(MATERIAL FOR THIS TASK begins)
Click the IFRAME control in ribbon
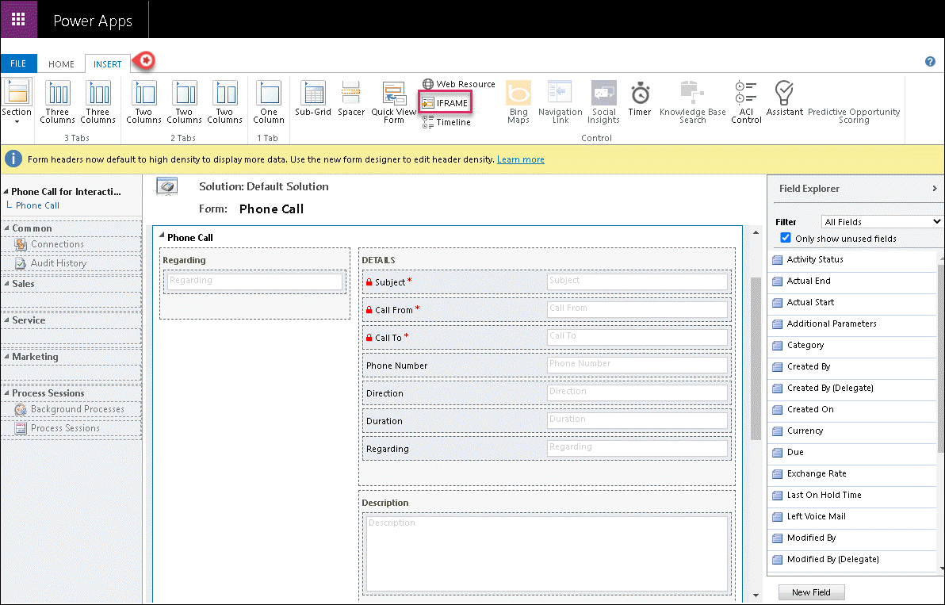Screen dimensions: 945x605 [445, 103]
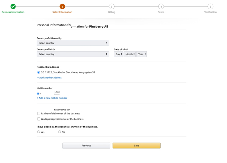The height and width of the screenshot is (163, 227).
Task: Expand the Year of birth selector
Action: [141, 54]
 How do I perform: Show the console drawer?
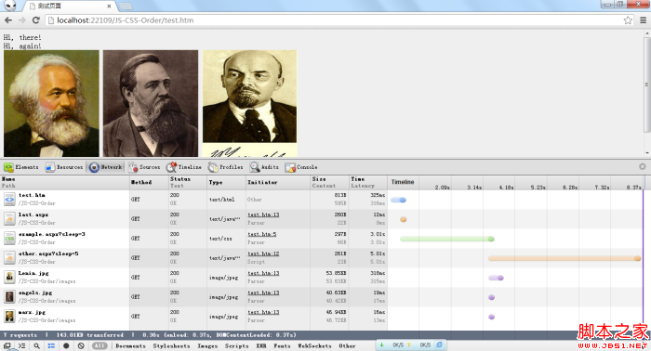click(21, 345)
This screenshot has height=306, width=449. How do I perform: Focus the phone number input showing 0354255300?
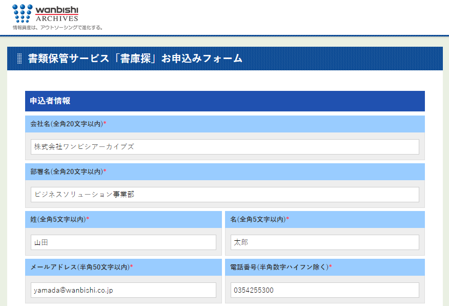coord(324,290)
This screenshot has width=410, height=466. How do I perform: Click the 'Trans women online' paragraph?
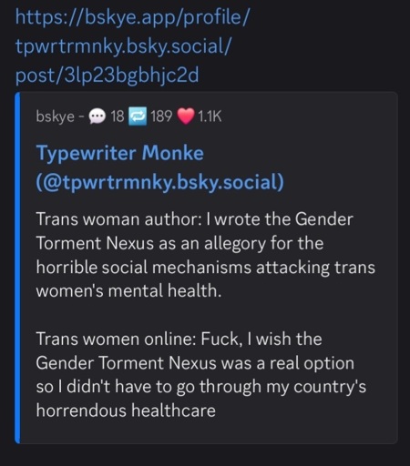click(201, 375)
(MATERIAL FOR THIS TASK ends)
(MATERIAL FOR THIS TASK begins)
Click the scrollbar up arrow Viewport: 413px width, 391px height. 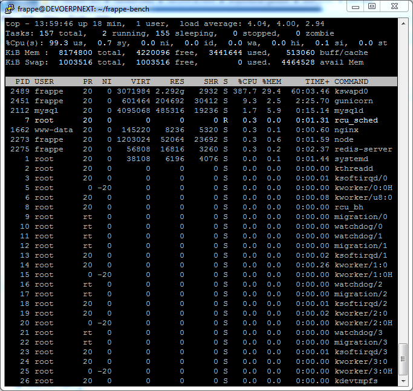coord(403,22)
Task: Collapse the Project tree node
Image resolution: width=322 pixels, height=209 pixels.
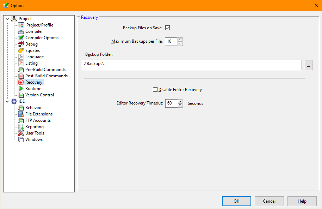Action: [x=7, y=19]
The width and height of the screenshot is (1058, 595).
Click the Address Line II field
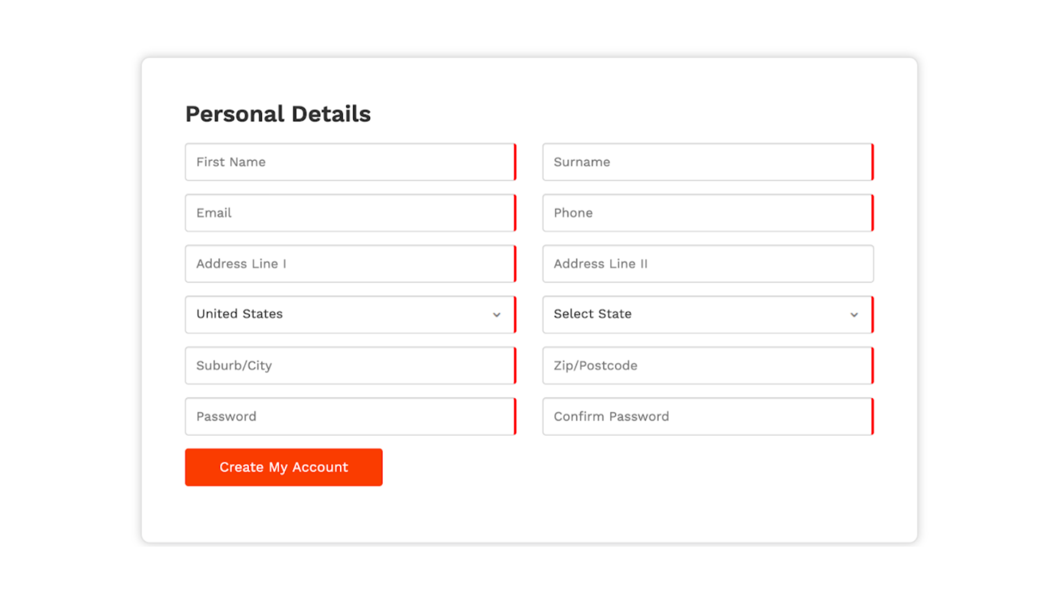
(MATERIAL FOR THIS TASK ends)
(MATERIAL FOR THIS TASK begins)
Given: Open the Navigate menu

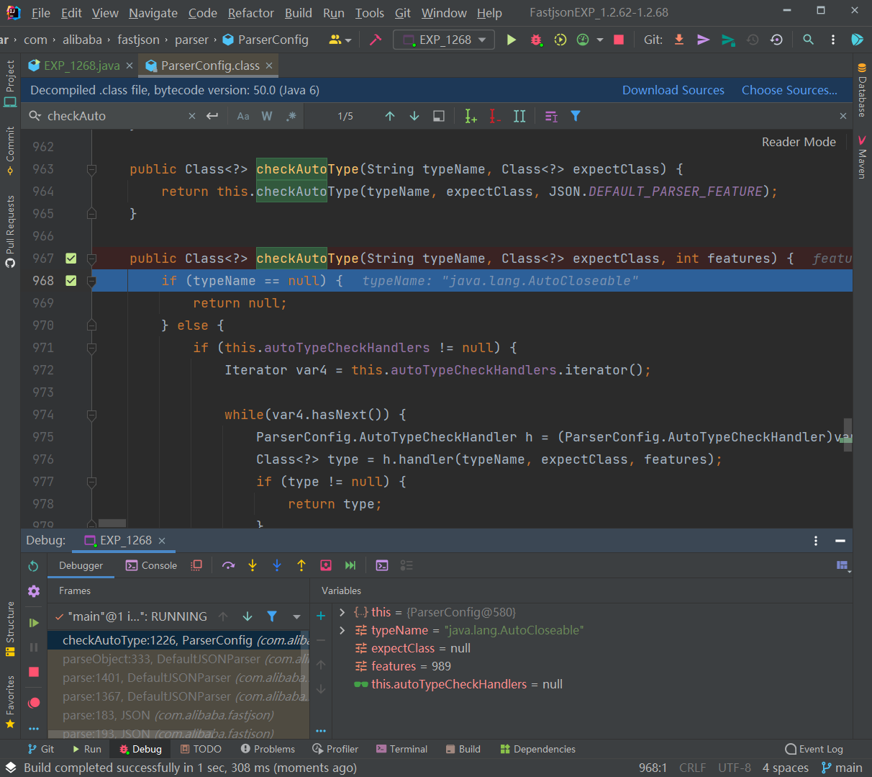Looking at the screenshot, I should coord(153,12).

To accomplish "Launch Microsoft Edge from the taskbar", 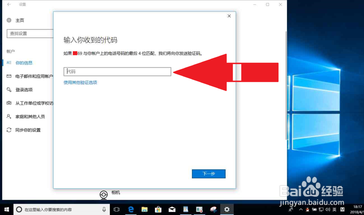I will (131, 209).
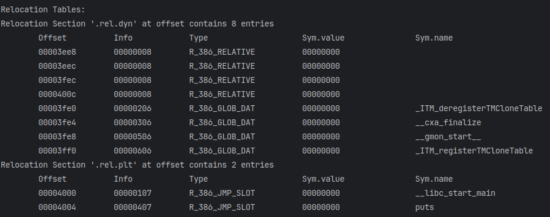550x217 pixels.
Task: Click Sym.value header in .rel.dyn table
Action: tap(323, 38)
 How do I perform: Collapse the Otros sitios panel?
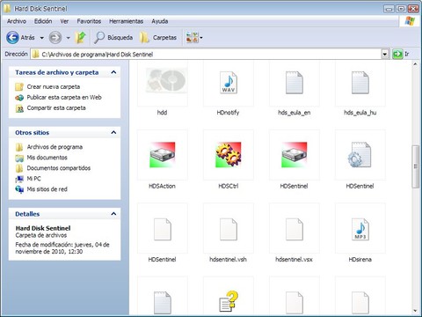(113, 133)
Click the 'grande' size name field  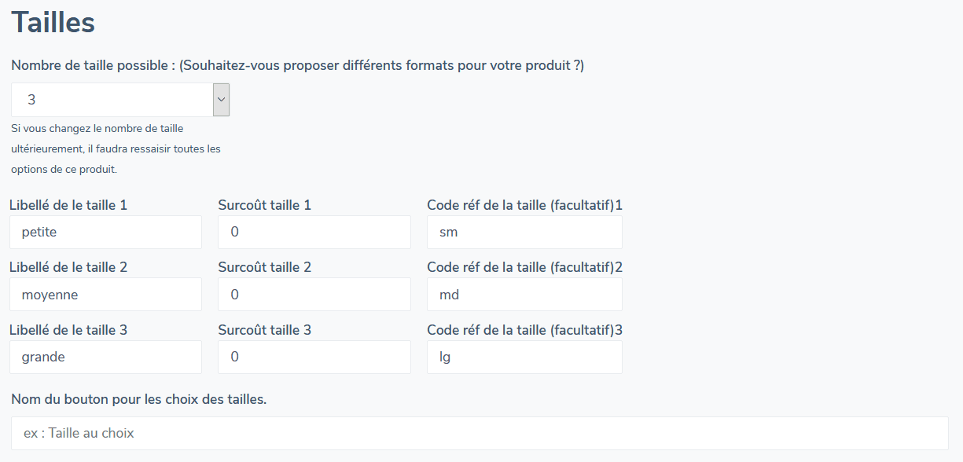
(MATERIAL FOR THIS TASK ends)
From the records above, transcribe exactly the lines starting at the one containing "Task: Collapse the Project tree node" and ending at the one containing "Click the Address Line II field". Skip the pictures.

REPLY TO THE EXERCISE ::
Task: Collapse the Project tree node
Image resolution: width=322 pixels, height=209 pixels.
Action: [x=7, y=19]
The width and height of the screenshot is (1058, 595).
Click the Address Line II field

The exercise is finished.